Work to be completed – Because the listing below is to be kept intact, restate all of it word for word.
─── Recorded data
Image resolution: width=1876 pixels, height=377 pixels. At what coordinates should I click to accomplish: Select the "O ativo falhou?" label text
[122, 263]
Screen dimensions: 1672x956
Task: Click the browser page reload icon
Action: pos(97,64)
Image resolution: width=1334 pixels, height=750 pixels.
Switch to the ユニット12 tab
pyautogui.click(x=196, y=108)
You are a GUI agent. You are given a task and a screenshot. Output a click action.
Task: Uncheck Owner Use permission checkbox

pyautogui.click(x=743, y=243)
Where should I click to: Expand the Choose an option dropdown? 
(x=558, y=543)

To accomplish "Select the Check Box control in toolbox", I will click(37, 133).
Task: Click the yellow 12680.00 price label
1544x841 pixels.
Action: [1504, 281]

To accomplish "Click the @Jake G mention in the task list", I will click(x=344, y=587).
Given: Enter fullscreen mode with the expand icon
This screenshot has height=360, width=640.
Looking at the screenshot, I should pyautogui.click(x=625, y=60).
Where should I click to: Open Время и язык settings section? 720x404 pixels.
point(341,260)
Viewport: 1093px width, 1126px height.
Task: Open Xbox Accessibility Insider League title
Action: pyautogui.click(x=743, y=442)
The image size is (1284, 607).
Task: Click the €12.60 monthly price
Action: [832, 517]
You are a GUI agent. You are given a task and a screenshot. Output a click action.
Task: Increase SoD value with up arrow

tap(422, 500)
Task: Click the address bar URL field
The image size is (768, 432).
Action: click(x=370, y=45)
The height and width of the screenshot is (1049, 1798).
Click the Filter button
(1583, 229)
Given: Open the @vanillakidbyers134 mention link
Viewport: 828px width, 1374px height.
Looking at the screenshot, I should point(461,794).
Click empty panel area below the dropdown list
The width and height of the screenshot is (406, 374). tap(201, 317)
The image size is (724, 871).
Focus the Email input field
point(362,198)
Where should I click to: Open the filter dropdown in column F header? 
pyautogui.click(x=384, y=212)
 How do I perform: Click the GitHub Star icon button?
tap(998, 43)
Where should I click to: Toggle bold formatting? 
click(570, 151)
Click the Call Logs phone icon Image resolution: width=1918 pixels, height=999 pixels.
──────
Task solution –
Image resolution: width=1876 pixels, height=377 pixels. At what coordinates should I click to accomplish: Select the "O ativo falhou?" label text
[122, 263]
Screen dimensions: 1672x956
Task: Click the browser page reload icon
Action: pos(97,64)
Image resolution: width=1334 pixels, height=750 pixels.
Switch to the ユニット12 tab
pyautogui.click(x=196, y=108)
You are a GUI agent. You are given a task and a screenshot. Output a click action.
Task: Uncheck Owner Use permission checkbox

pyautogui.click(x=743, y=243)
Where should I click to: Expand the Choose an option dropdown? 
(x=558, y=543)

To accomplish "Select the Check Box control in toolbox", I will click(37, 133).
Task: Click the yellow 12680.00 price label
1544x841 pixels.
Action: [1504, 281]

To accomplish "Click the @Jake G mention in the task list", I will click(x=344, y=587).
Given: Enter fullscreen mode with the expand icon
This screenshot has height=360, width=640.
Looking at the screenshot, I should pyautogui.click(x=625, y=60).
Where should I click to: Open Время и язык settings section? 720x404 pixels.
point(341,260)
Viewport: 1093px width, 1126px height.
Task: Open Xbox Accessibility Insider League title
Action: pyautogui.click(x=743, y=442)
The image size is (1284, 607).
Task: Click the €12.60 monthly price
Action: [832, 517]
You are a GUI agent. You are given a task and a screenshot. Output a click action.
Task: Increase SoD value with up arrow

tap(422, 500)
Task: Click the address bar URL field
The image size is (768, 432).
Action: click(x=370, y=45)
The height and width of the screenshot is (1049, 1798).
Click the Filter button
(1583, 229)
Given: Open the @vanillakidbyers134 mention link
Viewport: 828px width, 1374px height.
Looking at the screenshot, I should point(461,794).
Click empty panel area below the dropdown list
The width and height of the screenshot is (406, 374). tap(201, 317)
The image size is (724, 871).
Focus the Email input field
point(362,198)
Where should I click to: Open the filter dropdown in column F header? 
pyautogui.click(x=384, y=212)
 How do I perform: Click the GitHub Star icon button?
tap(998, 43)
Where should I click to: Toggle bold formatting? 
click(570, 151)
Click the Call Logs phone icon Image resolution: width=1918 pixels, height=999 pixels.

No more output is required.